You can watch the video of our full discussion below or just listen to the audio version as a podcast. If you want more content like this you can subscribe to our Youtube channel.

The framework you can use for stress-free productivity

David’s Getting Things Done Methodology framework is made up of five key action items. They are:

  • Capture--identify what has your attention and write it down, record it, or gather everything into a collection tool
  • Clarify--Once you have identified what has your attention, process what it means. Are there any action items that they require? If yes, then write down all the actions you need to take. If not, figure out if it’s trash, something to just remember, or something to put on hold
  • Organize--Now that you know what has your attention and what you need to do about it, put reminders up where you will see them and organize the details in a place you will look at
  • Review--Frequently look back on all of your reminders and lists and make sure to keep it updated
  • Engage--Go and get things done

By using these steps you get all of the unnecessary things out of your head so you can focus on what needs to get done today, right now. As David shares, there are going to be times when life gets chaotic, there are going to be fires you have to put out occasionally. Having these steps in place in order to get everything else under control will help you to better address those issues when they come up because you can focus on the fire and know that when it is out you know exactly where to pick up and carry on. 

What is ambient anxiety and how can we overcome it?

When you don’t have a process in place to deal with all of your tasks, commitments, ideas, etc..that’s when you get stressed out and things feel out of control. These things wake you up at night and cause you a great deal of worry during the day. Ambient anxiety is the stress of infinite opportunity. 

This anxiety not only can affect your health and well-being, but it stops you from being present in the moment while you are trying to work on any one thing, because your mind is always racing and thinking of other things. 

Using David’s five-part framework can really get these things under control. Write things down, get them organized in one place, set reminders--just get these things out of your mind and in a reliable place that you will see when you need to. 

Most people have not yet identified that this is their problem and that this is what is keeping them from being productive. 

Why saying no is so important to productivity

A big part of the Getting Things Done process is your ability to say ‘no’ to commitments. Every time you commit to something you are saying no to other things you could be doing instead. So you have to make sure that what you say yes to lines up with your goals and priorities. 

But before you can start to say no to things, first you have to know what it is you are trying to accomplish. If you are not sure what it is you should be working on, how can you explain why you are saying no to something else? This is another reason why writing things down is so crucial. 

And saying no doesn’t have to sound mean or rude. If your boss comes to you and gives you more work you could go to them and say “You know, these are great projects that you just gave to me. Can I show you what I currently have on my plate and can we talk about the priority of them, because I can’t do them all. If these are more critical, I will need to let something else go.” 

You could also say something like, “If you can take a maybe on that, I’ll take a look at what I have and I’ll get back to you. If you have to have an answer now, it’s gotta be a no” or “Can you check in with me in a month”. 

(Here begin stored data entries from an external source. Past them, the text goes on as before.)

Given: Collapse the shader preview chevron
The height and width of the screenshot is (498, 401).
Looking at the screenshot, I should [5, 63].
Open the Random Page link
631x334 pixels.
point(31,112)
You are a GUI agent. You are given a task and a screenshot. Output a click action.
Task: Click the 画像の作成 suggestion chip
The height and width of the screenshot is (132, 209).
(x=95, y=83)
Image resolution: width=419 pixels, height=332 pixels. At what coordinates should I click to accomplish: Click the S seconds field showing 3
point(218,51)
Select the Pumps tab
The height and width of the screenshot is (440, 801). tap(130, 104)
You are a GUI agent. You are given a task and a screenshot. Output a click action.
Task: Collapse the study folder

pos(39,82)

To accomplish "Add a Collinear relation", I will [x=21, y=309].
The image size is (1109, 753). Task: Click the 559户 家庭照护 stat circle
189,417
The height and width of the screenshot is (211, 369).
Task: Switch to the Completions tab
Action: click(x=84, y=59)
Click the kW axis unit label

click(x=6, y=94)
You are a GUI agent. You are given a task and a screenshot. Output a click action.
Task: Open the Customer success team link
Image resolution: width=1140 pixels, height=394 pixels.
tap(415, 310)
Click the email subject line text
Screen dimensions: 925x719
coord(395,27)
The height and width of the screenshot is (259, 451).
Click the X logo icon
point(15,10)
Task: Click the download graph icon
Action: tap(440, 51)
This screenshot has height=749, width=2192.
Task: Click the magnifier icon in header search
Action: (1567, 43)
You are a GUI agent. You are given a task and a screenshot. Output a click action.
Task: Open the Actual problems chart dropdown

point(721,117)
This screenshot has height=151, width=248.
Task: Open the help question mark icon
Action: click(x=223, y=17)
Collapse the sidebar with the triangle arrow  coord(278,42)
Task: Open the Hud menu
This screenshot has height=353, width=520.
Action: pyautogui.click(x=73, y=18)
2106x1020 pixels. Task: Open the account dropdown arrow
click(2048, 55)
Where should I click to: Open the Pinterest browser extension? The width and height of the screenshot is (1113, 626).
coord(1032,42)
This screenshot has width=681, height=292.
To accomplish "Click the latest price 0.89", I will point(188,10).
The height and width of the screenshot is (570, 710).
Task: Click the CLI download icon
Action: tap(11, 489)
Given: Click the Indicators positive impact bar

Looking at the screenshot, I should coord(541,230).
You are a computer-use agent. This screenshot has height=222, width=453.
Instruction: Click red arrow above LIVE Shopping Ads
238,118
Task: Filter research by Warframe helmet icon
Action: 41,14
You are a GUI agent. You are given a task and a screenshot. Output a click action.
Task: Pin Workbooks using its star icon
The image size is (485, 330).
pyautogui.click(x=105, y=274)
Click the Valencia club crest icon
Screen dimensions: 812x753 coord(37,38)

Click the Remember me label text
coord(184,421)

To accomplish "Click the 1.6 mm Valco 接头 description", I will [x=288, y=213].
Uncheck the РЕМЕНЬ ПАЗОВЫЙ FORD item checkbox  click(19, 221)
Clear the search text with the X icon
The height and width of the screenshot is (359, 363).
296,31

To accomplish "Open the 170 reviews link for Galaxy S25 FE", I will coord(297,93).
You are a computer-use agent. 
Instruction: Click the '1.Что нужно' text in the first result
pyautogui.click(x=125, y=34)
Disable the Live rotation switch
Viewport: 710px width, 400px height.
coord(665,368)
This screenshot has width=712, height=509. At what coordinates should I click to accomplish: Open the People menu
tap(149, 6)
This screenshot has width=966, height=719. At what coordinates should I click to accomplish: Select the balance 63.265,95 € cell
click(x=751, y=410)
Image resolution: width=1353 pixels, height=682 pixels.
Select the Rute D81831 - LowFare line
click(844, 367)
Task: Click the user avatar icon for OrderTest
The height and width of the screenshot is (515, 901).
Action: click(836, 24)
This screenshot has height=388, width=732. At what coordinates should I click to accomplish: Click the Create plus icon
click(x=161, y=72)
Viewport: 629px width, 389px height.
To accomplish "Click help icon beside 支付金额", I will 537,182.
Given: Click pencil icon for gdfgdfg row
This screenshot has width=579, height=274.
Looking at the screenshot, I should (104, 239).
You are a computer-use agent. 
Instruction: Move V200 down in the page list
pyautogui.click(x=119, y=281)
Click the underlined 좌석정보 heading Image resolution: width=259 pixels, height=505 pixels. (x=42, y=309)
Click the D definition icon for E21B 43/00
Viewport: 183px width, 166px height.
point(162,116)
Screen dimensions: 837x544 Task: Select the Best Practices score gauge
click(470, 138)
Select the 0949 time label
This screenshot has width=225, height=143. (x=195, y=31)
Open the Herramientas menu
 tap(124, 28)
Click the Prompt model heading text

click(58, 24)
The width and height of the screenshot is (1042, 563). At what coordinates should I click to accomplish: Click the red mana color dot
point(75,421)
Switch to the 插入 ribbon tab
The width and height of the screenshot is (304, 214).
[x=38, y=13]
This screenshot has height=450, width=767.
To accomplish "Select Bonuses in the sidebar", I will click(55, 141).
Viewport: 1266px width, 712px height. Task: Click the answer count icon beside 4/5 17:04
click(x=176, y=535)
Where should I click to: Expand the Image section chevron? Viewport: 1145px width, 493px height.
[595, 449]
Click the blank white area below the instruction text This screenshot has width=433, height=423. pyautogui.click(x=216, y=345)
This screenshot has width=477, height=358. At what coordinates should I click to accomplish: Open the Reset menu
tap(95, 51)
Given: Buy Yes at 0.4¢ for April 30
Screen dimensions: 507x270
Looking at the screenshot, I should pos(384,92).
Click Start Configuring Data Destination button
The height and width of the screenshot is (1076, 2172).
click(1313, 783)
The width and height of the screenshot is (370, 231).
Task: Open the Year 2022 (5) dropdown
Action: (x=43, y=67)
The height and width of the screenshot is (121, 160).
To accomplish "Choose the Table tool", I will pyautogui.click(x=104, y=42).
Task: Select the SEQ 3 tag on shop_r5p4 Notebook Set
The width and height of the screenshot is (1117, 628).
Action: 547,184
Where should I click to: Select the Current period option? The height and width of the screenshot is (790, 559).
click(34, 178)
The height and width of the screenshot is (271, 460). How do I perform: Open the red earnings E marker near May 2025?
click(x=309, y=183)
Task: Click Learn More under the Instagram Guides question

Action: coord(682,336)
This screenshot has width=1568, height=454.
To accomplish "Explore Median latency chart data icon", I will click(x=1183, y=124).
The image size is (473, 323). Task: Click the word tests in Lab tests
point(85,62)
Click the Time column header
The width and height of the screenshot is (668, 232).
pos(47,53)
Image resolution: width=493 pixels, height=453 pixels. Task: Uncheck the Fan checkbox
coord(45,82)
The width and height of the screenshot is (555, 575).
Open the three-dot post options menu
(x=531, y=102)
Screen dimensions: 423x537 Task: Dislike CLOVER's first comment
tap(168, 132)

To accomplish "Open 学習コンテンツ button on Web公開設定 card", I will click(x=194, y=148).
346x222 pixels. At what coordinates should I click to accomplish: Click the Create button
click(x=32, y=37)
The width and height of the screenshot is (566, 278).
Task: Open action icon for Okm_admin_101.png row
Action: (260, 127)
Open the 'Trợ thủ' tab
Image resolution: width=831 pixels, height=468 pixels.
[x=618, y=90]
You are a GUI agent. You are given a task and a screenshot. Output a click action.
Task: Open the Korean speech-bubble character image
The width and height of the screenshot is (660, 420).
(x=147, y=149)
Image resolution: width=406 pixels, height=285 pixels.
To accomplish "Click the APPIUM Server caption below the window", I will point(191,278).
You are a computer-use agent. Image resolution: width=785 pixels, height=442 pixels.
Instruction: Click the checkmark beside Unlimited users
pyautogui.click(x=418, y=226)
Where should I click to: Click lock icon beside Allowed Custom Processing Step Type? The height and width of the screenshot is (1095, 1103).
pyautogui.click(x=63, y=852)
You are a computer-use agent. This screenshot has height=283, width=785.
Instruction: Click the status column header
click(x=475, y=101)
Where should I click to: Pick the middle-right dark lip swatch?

So really think about the commitments you have already before committing to new things. Being overcommitted is a sure way to be less productive and stressed out. 

David’s advice for people who want to start being more productive TODAY

For anyone reading this or listening to the show who would like to start being more focused and productive today, here is what David recommends:

  1. Have a pen and paper around you at all times, and anytime something important pops into your head that requires action, write it down.
  2. Once you write those things down figure out what next step is required to address each item
  3. After you have action items figure out if you can complete any of those in that moment, and if not make sure you put a reminder where you or the appropriate person will see it so that you don’t have to keep that information in your head
  4. Review these on a regular basis

What to do if you don’t know where to start

After reading this or listening to the podcast you may be thinking to yourself, I’m just so overwhelmed, this all makes sense but I have no idea where to start. For those of you who feel this way, David says just take an hour to sit down and unload everything from your mind. Make a list of everything and get it out of your head. 

Having it out of your head can help you be more objective about the list of things. It will make you feel more comfortable. Anyone thing floating around in your head can stress you out, but by getting it out and on to paper can help that anxiety. 

As David shares, “Otherwise, it's spinning around subliminally in there. That's the source of the ambient anxiety is all that internal spinning about all the potential things you might, could, should you be doing. But you can't see what they all are. So you think it could be anything. And psychologically that's a great way to feel stressed.”